Scenario: A ConfigurationProperties class contains a Map<String, String> property. The contents of the map are specified in an application.yml file.

Expected behavior: The order of the map entries (as specified in the yaml file) is preserved. This is the case with Spring-Boot 2.2.7.

Actual behavior: The order of the map entries (as specified in the yaml file) is not preserved. This is the case with Spring-Boot 2.3.0.

Minimal project to reproduce:

DemoApplication.kt:

package com.example.demo

import org.springframework.beans.factory.annotation.Autowired
import org.springframework.boot.autoconfigure.SpringBootApplication
import org.springframework.boot.context.properties.ConfigurationProperties
import org.springframework.boot.context.properties.ConfigurationPropertiesScan
import org.springframework.boot.context.properties.ConstructorBinding
import org.springframework.boot.runApplication
import javax.annotation.PostConstruct

@ConfigurationProperties("test")
@ConstructorBinding
class Properties(
    val map: Map<String, String>
)

@SpringBootApplication
@ConfigurationPropertiesScan
class DemoApplication {
    @Autowired
    private lateinit var properties: Properties

    @PostConstruct
    fun postInit() {
        println(properties.map.toString())
    }
}

fun main(args: Array<String>) {
    runApplication<DemoApplication>(*args)
}

application.yml:

test:
  map:
    foo: foo
    baz: baz
    bar: bar

Spring-Boot 2.2.7 prints: {foo=foo, baz=baz, bar=bar} Spring-Boot 2.3.0 prints: {baz=baz, bar=bar, foo=foo}

Demo Project: demo.zip

Comment From: wilkinsona

Thanks for the report. I'm not sure that we've ever deliberately guaranteed the ordering, but I can see that it's changed in 2.3. I get {foo=foo, baz=baz, bar=bar} with RC1 (the same as 2.2.7) so, whatever the cause, it's recent.

Comment From: elitacco

This issue breaks spring cloud zuul routes configuration.

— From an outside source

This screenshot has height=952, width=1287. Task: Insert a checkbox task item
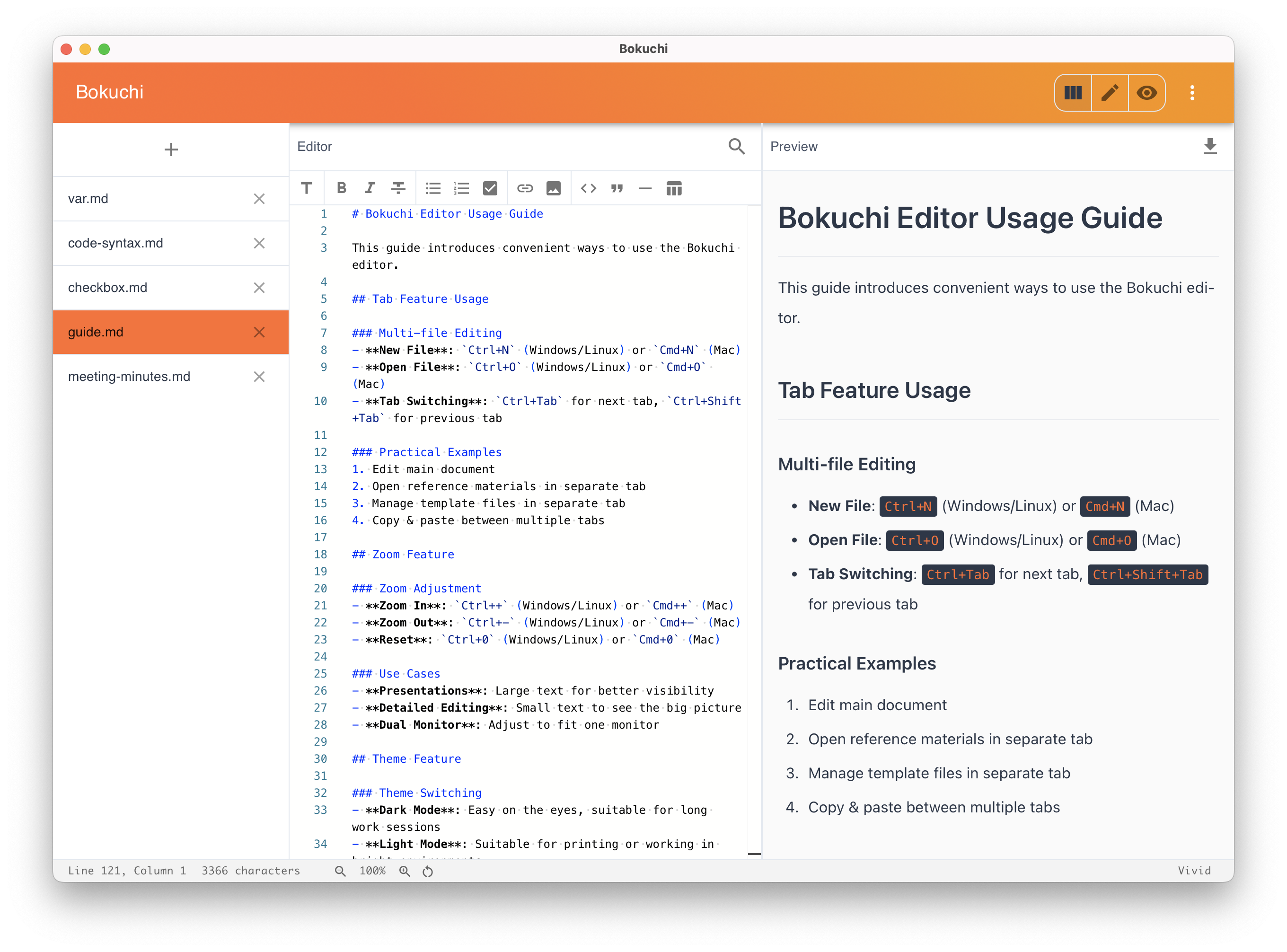coord(490,188)
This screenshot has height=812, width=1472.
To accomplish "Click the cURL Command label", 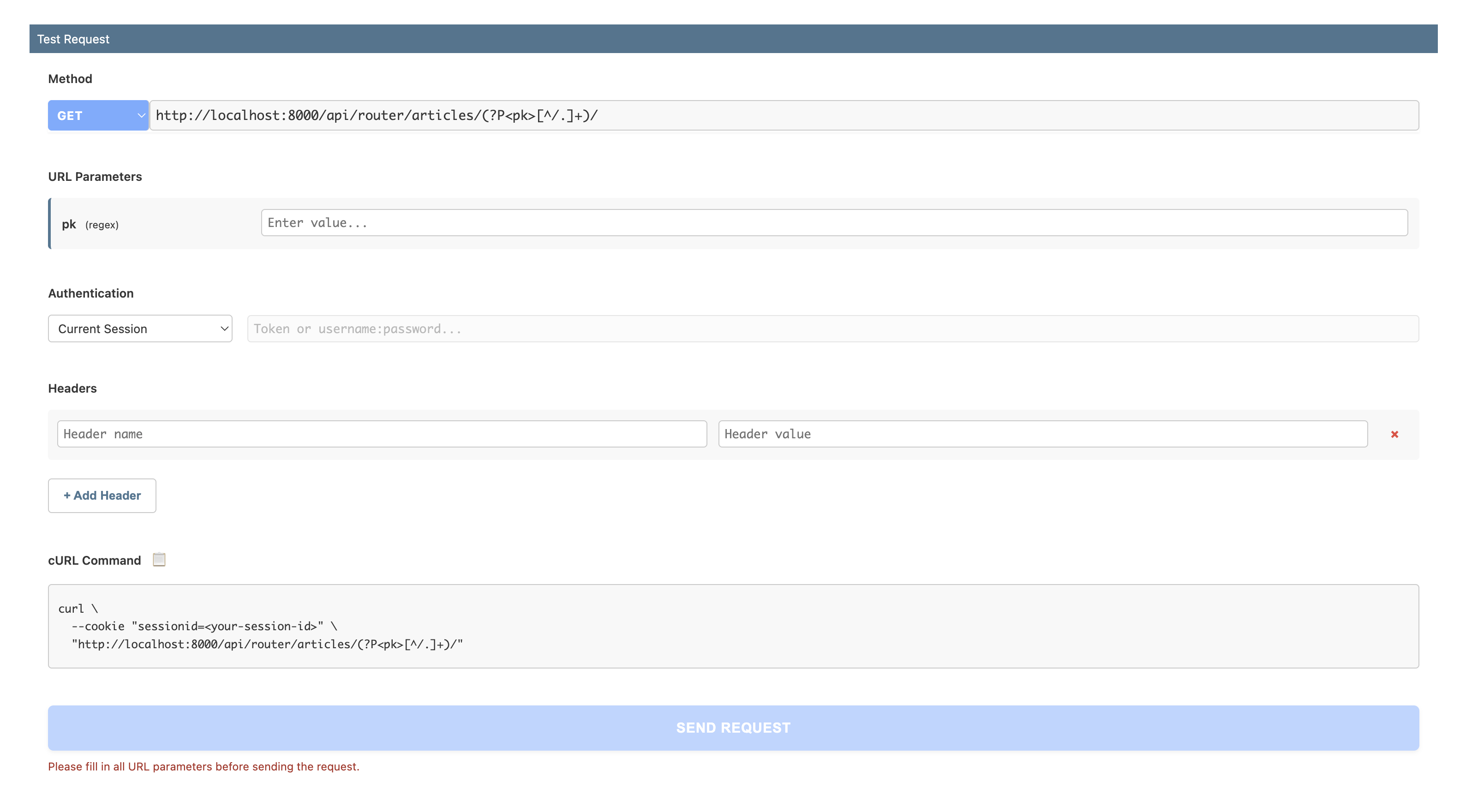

From Spring Clould Netflix documentation:

If you need your routes to have their order preserved, you need to use a YAML file, as the ordering is lost when using a properties file. The following example shows such a YAML file: yaml zuul: routes: users: path: /myusers/** legacy: path: /*

If you were to use a properties file, the legacy path might end up in front of the users path, rendering the users path unreachable.

Comment From: dumitrulapteacru-endava

Is somewhere documented that order is preserved?

Comment From: wilkinsona

@dumitrulapteacru-endava No, I don't believe so. As I said above we've never deliberately guaranteed the ordering. I would avoid relying on it unless you have a good reason to do so.